Spirit is often thought of as the “breath of life” or one’s inner self. Our spiritual life is how we interact with people and environments. Perhaps, spirit can be considered our motivation for connecting to the world around us, to nature, to others, and to ourselves.
Our spirit is the lens through which we process and internalize the world around us. When we connect at a spiritual level through wonder, curiosity, and imagination, our personal narrative is woven into the narrative of others and the environments we interact with. When we seek to educate ourselves about these relationships, our spirit is activated, and we discover a deep sense of belonging.
While spirit is our individual identity, spirituality is the expression of our identity in relationship with things outside ourselves. Spirituality materializes as an outward representation or expression of the inward, relational connections that we have experienced. Spirituality is, in essence, a response to relationship.
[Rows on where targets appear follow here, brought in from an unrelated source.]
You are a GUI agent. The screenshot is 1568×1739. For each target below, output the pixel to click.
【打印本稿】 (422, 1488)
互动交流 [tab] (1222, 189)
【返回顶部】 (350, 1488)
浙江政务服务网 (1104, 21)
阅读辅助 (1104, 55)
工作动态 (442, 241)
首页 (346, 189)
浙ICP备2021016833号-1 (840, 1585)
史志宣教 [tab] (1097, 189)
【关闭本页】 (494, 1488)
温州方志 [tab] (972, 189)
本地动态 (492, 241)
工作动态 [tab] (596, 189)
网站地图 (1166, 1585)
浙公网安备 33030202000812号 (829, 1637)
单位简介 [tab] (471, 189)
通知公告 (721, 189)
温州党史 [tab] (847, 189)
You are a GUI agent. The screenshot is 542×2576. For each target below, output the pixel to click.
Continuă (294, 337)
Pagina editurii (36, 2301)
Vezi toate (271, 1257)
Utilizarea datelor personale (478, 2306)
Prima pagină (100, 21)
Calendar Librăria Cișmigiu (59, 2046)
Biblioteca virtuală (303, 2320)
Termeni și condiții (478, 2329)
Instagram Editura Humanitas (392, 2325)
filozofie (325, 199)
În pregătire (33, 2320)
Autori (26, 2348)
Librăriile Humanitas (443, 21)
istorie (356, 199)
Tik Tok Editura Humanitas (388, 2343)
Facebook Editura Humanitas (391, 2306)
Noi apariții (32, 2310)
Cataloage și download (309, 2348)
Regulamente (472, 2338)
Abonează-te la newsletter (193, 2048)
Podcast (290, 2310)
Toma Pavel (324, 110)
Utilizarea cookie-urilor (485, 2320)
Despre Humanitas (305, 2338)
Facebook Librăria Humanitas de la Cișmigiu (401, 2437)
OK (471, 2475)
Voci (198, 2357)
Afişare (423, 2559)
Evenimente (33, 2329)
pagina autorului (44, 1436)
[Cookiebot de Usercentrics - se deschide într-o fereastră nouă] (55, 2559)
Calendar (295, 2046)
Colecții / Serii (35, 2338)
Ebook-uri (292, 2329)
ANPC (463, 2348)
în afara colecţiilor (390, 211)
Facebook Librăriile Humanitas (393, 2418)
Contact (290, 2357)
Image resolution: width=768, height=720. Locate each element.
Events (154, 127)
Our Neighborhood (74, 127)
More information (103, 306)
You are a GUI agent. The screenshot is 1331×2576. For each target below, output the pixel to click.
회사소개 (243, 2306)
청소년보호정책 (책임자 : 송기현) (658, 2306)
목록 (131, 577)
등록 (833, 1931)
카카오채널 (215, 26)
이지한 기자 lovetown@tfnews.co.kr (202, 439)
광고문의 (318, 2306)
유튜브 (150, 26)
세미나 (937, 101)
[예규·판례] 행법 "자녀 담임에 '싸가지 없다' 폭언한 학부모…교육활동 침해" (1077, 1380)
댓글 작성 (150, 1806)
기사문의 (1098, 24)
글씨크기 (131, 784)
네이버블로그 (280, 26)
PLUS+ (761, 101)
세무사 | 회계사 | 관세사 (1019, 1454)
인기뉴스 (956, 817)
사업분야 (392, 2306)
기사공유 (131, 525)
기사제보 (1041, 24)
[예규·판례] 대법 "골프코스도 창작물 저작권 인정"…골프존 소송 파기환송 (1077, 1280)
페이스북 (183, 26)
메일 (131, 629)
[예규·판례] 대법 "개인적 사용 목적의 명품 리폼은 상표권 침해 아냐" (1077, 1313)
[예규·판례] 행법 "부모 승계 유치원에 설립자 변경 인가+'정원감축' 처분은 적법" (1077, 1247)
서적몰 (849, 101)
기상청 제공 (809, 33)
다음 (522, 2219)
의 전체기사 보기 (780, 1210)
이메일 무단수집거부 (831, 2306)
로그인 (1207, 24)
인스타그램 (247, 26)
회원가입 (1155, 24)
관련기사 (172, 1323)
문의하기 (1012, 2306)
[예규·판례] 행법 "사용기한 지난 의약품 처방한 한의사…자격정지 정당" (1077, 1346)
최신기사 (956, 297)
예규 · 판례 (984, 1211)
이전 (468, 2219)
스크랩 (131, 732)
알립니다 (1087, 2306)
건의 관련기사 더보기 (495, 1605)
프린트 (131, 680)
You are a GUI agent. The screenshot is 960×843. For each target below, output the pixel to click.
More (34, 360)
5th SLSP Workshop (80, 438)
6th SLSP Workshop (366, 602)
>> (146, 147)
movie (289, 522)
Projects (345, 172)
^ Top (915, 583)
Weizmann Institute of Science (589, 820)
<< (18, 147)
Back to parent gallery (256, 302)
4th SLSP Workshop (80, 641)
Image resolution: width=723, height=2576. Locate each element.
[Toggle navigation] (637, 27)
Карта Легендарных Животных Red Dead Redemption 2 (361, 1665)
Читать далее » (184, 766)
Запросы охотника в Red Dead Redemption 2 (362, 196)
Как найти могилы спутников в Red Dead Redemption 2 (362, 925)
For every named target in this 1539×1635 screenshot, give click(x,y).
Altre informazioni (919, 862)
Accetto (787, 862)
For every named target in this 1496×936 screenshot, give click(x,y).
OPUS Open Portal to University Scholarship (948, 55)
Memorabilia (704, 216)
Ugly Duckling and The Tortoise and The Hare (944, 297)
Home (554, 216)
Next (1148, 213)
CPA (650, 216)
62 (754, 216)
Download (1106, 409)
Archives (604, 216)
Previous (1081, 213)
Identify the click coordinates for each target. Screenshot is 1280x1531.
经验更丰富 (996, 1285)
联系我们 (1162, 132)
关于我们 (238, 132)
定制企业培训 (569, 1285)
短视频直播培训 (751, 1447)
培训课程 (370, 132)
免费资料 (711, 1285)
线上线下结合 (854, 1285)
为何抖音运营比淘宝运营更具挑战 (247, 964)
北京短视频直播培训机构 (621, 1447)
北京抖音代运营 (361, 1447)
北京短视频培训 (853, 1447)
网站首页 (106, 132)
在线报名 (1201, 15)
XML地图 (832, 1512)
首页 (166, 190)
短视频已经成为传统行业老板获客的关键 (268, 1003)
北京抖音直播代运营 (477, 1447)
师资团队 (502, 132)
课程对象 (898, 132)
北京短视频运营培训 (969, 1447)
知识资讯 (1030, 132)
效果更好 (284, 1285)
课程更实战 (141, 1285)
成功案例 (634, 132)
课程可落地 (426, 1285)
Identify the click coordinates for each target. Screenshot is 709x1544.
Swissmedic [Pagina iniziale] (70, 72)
Teachers can express their spirituality through their relationships with students and educational environments. Perhaps spiritual preparation inspires teachers to learn new ways to respond actively and creatively to their students’ needs. Montessori calls this responsive expression a “spiritual ascent” leading to “a new kind of love” (The Absorbent Mind, p. 277 & 282). I wonder if this new love can be considered the spirit, the very breath, that guides teachers toward thoughtful and intentional responses within the relationships they experience with themselves, their students, and the world around them.